The sound of him so angry makes Warren's stomach churn. He doesn't want to know what it will be like for that anger to be turned on him. It might be, though, when they leave this place and Steve thinks a little too hard about what the scientist said. He'll start asking questions. He'll ask who Subject 956 is and why Warren had been keeping it a secret the whole time. He'll ask all sorts of questions until he's so angry that he'll hurt Warren the same way he hurts other HYDRA agents. Warren is sure of it. He's absolutely, positively sure of it. Warren did bad things, and Steve Rogers is the epitome of good.
For now, though, Steve's anger remains precisely focused on the machine and the machine only as it continues to speak. "Project Insight requires insight. So, I wrote an algorithm."
"What kind of algorithm? What does it do?" Natasha asks.
"The answer to your question is fascinating," the computer screen says. The picture of his face is so blurry it's almost impossible to make out what it looks like, but if Warren squints his eyes, he's sure he can see a smile. "Unfortunately, you shall be too dead to hear it."
Behind them, the doors leading to the elevator slam shut. Steve throws his shield to try and stop it, but the doors close too quickly, and his shield only bounces right back to his hands. All the while, Natasha's phone begins to beep frantically in her pocket. Warren leans over her arm to see the screen, but it doesn't make any sense to him.

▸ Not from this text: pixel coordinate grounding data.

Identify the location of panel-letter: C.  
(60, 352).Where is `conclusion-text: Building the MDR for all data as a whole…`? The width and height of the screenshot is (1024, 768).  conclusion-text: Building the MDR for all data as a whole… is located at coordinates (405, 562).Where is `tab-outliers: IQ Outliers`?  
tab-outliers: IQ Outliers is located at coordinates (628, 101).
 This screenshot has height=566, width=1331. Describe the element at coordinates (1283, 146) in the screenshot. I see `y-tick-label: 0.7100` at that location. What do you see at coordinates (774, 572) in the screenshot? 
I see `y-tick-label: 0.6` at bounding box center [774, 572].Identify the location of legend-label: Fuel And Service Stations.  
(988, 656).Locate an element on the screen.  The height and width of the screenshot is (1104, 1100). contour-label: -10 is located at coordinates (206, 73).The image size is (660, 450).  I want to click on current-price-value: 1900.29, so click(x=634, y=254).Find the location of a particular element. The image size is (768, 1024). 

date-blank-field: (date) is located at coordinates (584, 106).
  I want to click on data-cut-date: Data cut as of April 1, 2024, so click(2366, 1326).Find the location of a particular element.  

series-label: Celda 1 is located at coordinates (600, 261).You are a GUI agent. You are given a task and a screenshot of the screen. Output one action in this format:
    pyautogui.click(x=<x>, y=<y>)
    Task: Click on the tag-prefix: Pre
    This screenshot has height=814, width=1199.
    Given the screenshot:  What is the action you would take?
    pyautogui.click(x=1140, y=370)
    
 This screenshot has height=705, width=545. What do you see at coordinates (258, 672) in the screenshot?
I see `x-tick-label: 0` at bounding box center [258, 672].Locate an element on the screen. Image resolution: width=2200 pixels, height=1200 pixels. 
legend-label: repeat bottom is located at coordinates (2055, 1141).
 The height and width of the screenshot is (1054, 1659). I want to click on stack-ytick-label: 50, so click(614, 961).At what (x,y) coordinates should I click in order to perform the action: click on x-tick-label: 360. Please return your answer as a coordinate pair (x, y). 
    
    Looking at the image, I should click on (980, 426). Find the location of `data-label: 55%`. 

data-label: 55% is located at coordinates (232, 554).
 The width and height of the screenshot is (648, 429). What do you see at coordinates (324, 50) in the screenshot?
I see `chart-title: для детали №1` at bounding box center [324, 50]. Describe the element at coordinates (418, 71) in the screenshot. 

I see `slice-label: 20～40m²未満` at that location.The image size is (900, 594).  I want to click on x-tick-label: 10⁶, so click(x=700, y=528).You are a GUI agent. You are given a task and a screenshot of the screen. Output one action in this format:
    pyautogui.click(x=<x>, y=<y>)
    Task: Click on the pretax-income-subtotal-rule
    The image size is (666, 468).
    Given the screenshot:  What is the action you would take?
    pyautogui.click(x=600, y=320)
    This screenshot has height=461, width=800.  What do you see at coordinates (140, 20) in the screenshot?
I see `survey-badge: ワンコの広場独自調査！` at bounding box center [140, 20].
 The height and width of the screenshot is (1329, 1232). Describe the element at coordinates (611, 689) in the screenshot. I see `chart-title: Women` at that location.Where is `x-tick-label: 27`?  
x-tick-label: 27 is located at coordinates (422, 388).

"Steve, we got a bogey," Natasha says breathlessly.
"Bogey?" Warren asks in a whisper.
Natasha doesn't have time to explain to him what it is right now, and she doesn't want to have to be the one to tell him that they're very likely to die in less than a minute, anyway. "Short-range ballistic. Thirty seconds tops," she says solely to Steve.
"Who fired it?"
"SHIELD."
"I am afraid I have been stalling, Captain," the computer says. Natasha grabs the little, shiny device and shoves it back into her pocket before pulling Warren closer to her by the arm. "Admit it. It's better this way. We are, both of us, out of time."
Warren presses his hand against his chest and his heartbeat is like a hammer. His head feels foggy and he wonders if this is some kind of bad dream. Maybe he's back at his foster home, asleep in bed, and none of this ever happened. It doesn't feel fake, though. It feels all too real. With blurry vision, he watches Steve rip a grate from the floor and toss it aside. When Natasha picks him up and starts to run towards Steve, he doesn't fight her on it. In her arms, he looks over her shoulder. All he sees is orange, all he hears is crumbling, and all he feels is buzzing. Then, all of that orange fades into a lonely and empty black.